Uganda: Four men arrested for killing beloved gorilla

The silverback gorilla, named Rafiki, was killed after it went missing on June 1.

Uganda gorilla
Silverback gorilla Rafiki was the leader of a 17-member group in the Bwindi Impenetrable National Park in Uganda [File: Uganda Wildlife Authority]

Wildlife authorities in Uganda have arrested four men connected to the killing of a 25-year-old male gorilla, the leader of a group and hugely popular with tourists in the Bwindi Impenetrable National Park.

The silverback gorilla, named Rafiki, was killed after it went missing on June 1. Its body was found the next day.

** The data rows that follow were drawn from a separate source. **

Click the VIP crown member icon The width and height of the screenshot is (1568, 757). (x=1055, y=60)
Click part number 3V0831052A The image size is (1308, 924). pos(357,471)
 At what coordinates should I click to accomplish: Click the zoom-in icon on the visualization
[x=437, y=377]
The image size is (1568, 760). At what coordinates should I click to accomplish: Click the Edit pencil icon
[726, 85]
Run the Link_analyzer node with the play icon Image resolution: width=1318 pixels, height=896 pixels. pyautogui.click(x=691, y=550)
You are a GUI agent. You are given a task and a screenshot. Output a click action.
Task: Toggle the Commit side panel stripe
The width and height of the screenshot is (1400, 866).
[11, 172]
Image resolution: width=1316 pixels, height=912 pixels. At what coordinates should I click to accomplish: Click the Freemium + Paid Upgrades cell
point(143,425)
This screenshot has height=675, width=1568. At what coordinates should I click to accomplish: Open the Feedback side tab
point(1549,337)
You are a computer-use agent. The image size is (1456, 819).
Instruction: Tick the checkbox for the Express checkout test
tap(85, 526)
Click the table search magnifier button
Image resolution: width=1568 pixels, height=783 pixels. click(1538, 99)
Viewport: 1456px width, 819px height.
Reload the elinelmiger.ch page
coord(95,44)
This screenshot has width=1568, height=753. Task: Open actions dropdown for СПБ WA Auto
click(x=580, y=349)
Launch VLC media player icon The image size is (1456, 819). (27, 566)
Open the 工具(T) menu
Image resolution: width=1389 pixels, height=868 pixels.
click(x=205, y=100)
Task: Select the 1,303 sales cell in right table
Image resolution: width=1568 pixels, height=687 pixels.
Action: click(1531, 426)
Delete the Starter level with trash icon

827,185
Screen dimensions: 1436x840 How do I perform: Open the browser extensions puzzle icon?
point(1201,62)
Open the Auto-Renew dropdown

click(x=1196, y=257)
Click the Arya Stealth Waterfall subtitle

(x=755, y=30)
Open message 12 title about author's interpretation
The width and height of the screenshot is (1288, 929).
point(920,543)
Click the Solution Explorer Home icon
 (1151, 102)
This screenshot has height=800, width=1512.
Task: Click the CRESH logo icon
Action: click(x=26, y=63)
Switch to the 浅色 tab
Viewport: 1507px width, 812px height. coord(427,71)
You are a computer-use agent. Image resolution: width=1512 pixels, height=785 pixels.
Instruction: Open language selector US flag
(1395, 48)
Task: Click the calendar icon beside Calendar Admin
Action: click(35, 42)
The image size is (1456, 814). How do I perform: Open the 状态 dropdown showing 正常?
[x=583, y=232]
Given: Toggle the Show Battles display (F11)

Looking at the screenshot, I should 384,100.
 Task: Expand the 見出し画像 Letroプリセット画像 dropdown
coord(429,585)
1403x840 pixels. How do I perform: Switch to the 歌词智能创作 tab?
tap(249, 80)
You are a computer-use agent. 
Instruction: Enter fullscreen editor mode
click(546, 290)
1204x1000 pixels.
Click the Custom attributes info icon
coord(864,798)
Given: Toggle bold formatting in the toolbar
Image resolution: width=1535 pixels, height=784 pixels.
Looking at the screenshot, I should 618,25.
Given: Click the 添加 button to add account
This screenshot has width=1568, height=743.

One of the arrested men, who had been found in possession of wild hog meat, rope and wire snares and spears, “confessed to killing the gorilla in self-defence”, the state-run Uganda Wildlife Authority (UWA) said in a statement on Friday.

He claimed the gorilla had charged at him while he and a colleague were hunting.

The UWA statement said the four men had been arrested “after a postmortem report revealed that the Silverback sustained an injury by a sharp device/object that penetrated its left upper part of the abdomen up to the internal organs”.

One of the arrested men had been found in possession of wild hog meat, rope and wire snares and spears, the statement added.

Rafiki was the head of a 17-member gorilla group called Nkuringo.

Bwindi Impenetrable National Park, a UNESCO World Heritage Site near Uganda’s border with the Democratic Republic of the Congo, is a 320-square-kilometre (124-square-mile) patch of dense tropical forest that is home to primates, elephants, antelopes and other wildlife.

Tourists are largely drawn to the park by its estimated 400 mountain gorillas – roughly half the world’s population.

However, visitors have dropped dramatically during the coronavirus pandemic, putting a strain on the local population and conservation efforts that rely on the funds. 

Reports of wildlife poaching – which is rampant in Uganda’s game parks, with police frequently announcing seizures of illicitly acquired wildlife products such as ivory, rhino horns and pangolin scales – have also increased amid the reduced activity.